Every line from the line containing "This screenshot has width=605, height=472." through the end of the data is to be reproduced exactly, excluding pictures.

Collected data entries:
# # # #
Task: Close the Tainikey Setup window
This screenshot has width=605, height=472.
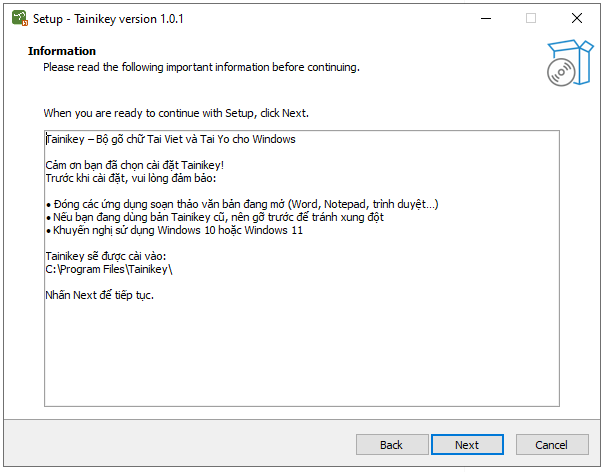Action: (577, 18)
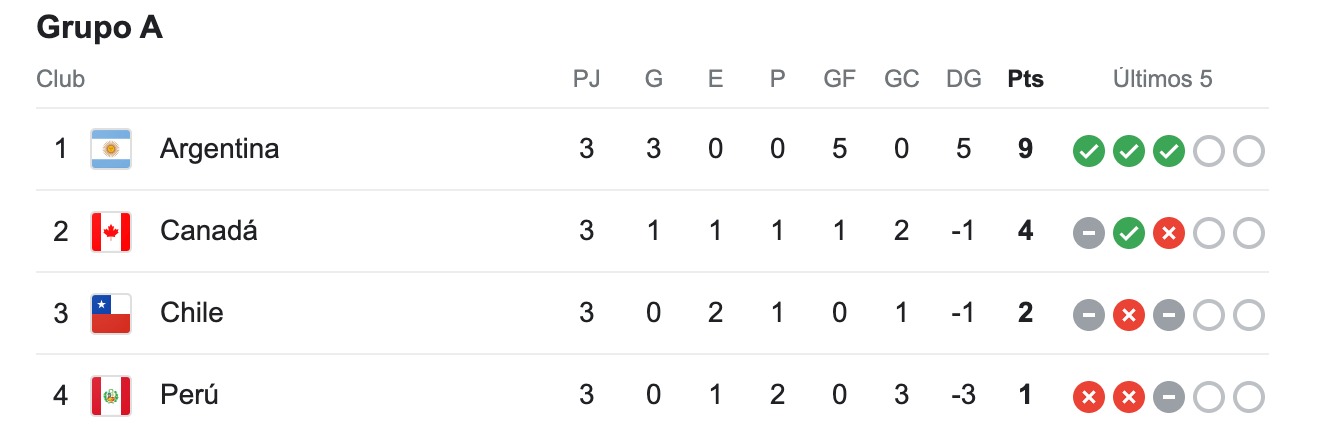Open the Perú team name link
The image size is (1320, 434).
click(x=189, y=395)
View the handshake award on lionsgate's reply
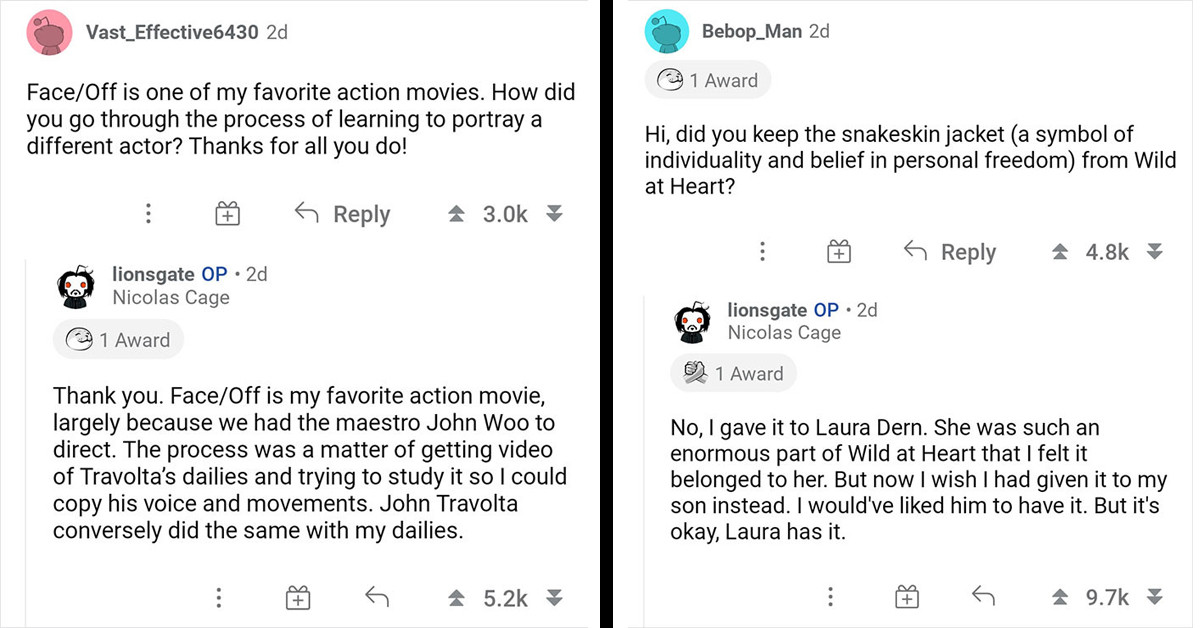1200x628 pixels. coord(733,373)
# # # #
§ Expected output:
This screenshot has width=605, height=472.
Action: (577, 18)
Open the Perú team name link
The image size is (1320, 434).
click(x=189, y=395)
View the handshake award on lionsgate's reply
1200x628 pixels. coord(733,373)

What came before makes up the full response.